• **TASK STATEMENT**
Rewrite the records as a numbered list, omitting blank lines, beginning at the line that contains "Image resolution: width=1280" and stopping after the line that contains "pos(578,13)". Include only those lines.

-------- RECORDS TO USE --------

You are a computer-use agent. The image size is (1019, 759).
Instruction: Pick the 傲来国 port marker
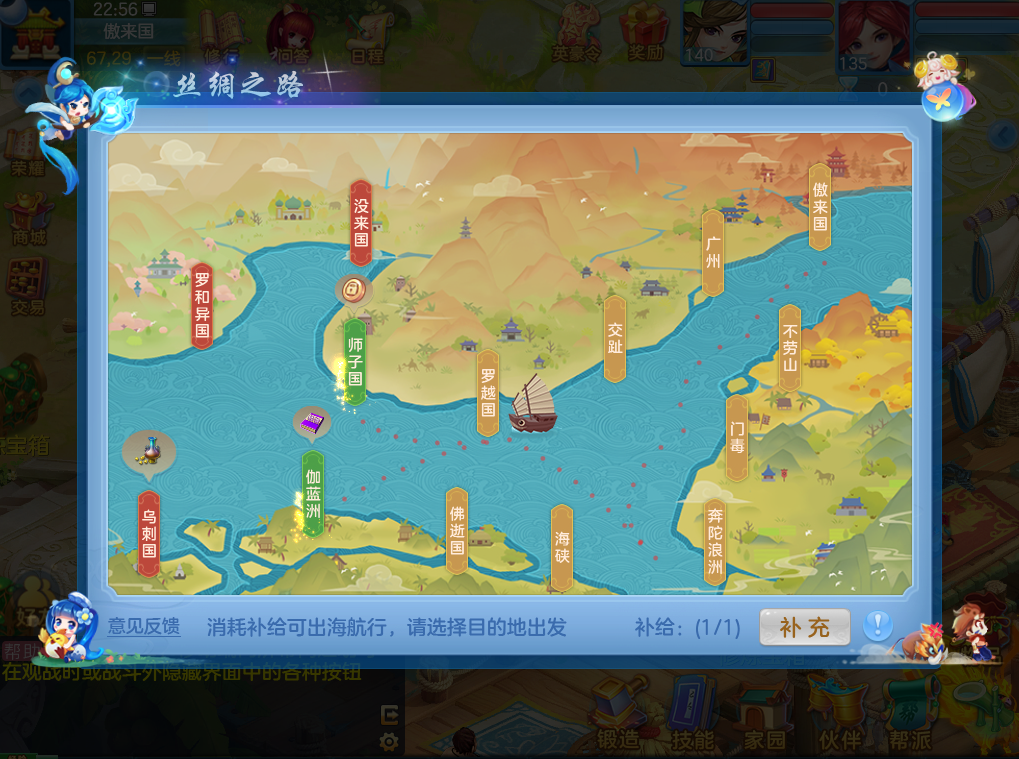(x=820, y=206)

--------
-------- RECORDS TO USE --------

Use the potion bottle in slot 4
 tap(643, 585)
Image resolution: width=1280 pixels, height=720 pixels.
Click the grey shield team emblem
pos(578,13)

--------

• **RESPONSE**
1. Image resolution: width=1280 pixels, height=720 pixels.
2. Click the grey shield team emblem
3. pos(578,13)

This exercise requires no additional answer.